··· PROVIDED ENTRIES
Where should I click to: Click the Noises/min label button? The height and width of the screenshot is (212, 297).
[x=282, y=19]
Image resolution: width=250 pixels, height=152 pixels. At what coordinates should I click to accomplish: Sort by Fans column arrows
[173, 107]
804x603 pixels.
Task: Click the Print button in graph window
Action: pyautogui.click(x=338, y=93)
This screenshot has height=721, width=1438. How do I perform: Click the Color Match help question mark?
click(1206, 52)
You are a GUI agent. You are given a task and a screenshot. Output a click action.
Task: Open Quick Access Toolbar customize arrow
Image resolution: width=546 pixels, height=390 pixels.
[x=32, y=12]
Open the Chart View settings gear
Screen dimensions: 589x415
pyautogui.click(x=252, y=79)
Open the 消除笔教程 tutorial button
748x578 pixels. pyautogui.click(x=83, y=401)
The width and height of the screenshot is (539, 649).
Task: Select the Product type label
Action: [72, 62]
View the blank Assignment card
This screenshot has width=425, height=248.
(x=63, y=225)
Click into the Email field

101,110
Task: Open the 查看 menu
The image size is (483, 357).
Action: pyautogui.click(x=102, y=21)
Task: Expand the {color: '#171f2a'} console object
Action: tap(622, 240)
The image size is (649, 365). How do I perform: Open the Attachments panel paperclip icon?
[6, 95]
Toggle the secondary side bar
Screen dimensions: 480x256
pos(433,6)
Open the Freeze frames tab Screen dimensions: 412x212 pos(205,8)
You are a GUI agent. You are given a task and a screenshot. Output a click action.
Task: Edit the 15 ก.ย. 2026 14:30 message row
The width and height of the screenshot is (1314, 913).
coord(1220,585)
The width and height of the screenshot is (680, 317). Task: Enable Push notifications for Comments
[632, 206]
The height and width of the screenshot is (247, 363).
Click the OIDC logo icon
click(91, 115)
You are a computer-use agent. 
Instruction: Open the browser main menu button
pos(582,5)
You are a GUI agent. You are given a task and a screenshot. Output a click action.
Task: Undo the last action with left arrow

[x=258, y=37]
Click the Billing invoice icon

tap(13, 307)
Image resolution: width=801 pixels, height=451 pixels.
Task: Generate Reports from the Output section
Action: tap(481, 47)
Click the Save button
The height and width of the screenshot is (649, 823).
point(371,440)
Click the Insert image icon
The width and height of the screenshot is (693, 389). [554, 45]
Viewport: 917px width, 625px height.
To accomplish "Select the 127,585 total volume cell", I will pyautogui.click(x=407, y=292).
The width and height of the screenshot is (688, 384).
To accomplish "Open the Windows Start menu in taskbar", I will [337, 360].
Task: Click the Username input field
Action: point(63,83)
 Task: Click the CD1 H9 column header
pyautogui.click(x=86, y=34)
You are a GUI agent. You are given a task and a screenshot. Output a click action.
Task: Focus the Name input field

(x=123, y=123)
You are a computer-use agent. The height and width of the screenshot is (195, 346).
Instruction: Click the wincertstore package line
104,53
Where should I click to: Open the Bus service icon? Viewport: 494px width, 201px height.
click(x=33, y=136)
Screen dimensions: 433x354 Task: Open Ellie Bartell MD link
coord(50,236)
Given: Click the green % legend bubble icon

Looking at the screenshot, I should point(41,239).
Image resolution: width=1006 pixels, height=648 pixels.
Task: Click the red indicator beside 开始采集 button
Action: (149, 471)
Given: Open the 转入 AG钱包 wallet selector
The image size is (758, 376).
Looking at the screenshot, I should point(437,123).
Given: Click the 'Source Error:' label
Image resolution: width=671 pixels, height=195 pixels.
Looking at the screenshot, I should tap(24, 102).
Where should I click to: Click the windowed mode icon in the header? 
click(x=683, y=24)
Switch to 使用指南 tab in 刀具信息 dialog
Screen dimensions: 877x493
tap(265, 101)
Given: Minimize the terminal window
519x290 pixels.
······
### TO DO
Reproduce each entry exactly, leaving out nothing.

### EXPECTED ANSWER
Where should I click to: Click the Noises/min label button? The height and width of the screenshot is (212, 297).
[x=282, y=19]
Image resolution: width=250 pixels, height=152 pixels. At what coordinates should I click to accomplish: Sort by Fans column arrows
[173, 107]
804x603 pixels.
Task: Click the Print button in graph window
Action: pyautogui.click(x=338, y=93)
This screenshot has height=721, width=1438. How do I perform: Click the Color Match help question mark?
click(1206, 52)
You are a GUI agent. You are given a task and a screenshot. Output a click action.
Task: Open Quick Access Toolbar customize arrow
Image resolution: width=546 pixels, height=390 pixels.
[x=32, y=12]
Open the Chart View settings gear
Screen dimensions: 589x415
pyautogui.click(x=252, y=79)
Open the 消除笔教程 tutorial button
748x578 pixels. pyautogui.click(x=83, y=401)
The width and height of the screenshot is (539, 649).
Task: Select the Product type label
Action: [72, 62]
View the blank Assignment card
This screenshot has width=425, height=248.
(x=63, y=225)
Click into the Email field

101,110
Task: Open the 查看 menu
The image size is (483, 357).
Action: pyautogui.click(x=102, y=21)
Task: Expand the {color: '#171f2a'} console object
Action: tap(622, 240)
The image size is (649, 365). How do I perform: Open the Attachments panel paperclip icon?
[6, 95]
Toggle the secondary side bar
Screen dimensions: 480x256
pos(433,6)
Open the Freeze frames tab Screen dimensions: 412x212 pos(205,8)
You are a GUI agent. You are given a task and a screenshot. Output a click action.
Task: Edit the 15 ก.ย. 2026 14:30 message row
The width and height of the screenshot is (1314, 913).
coord(1220,585)
The width and height of the screenshot is (680, 317). Task: Enable Push notifications for Comments
[632, 206]
The height and width of the screenshot is (247, 363).
Click the OIDC logo icon
click(91, 115)
You are a computer-use agent. 
Instruction: Open the browser main menu button
pos(582,5)
You are a GUI agent. You are given a task and a screenshot. Output a click action.
Task: Undo the last action with left arrow

[x=258, y=37]
Click the Billing invoice icon

tap(13, 307)
Image resolution: width=801 pixels, height=451 pixels.
Task: Generate Reports from the Output section
Action: tap(481, 47)
Click the Save button
The height and width of the screenshot is (649, 823).
point(371,440)
Click the Insert image icon
The width and height of the screenshot is (693, 389). [554, 45]
Viewport: 917px width, 625px height.
To accomplish "Select the 127,585 total volume cell", I will pyautogui.click(x=407, y=292).
The width and height of the screenshot is (688, 384).
To accomplish "Open the Windows Start menu in taskbar", I will [337, 360].
Task: Click the Username input field
Action: point(63,83)
 Task: Click the CD1 H9 column header
pyautogui.click(x=86, y=34)
You are a GUI agent. You are given a task and a screenshot. Output a click action.
Task: Focus the Name input field

(x=123, y=123)
You are a computer-use agent. The height and width of the screenshot is (195, 346).
Instruction: Click the wincertstore package line
104,53
Where should I click to: Open the Bus service icon? Viewport: 494px width, 201px height.
click(x=33, y=136)
Screen dimensions: 433x354 Task: Open Ellie Bartell MD link
coord(50,236)
Given: Click the green % legend bubble icon

Looking at the screenshot, I should point(41,239).
Image resolution: width=1006 pixels, height=648 pixels.
Task: Click the red indicator beside 开始采集 button
Action: (149, 471)
Given: Open the 转入 AG钱包 wallet selector
The image size is (758, 376).
Looking at the screenshot, I should point(437,123).
Given: Click the 'Source Error:' label
Image resolution: width=671 pixels, height=195 pixels.
Looking at the screenshot, I should tap(24, 102).
Where should I click to: Click the windowed mode icon in the header? 
click(x=683, y=24)
Switch to 使用指南 tab in 刀具信息 dialog
Screen dimensions: 877x493
tap(265, 101)
Given: Minimize the terminal window
519x290 pixels.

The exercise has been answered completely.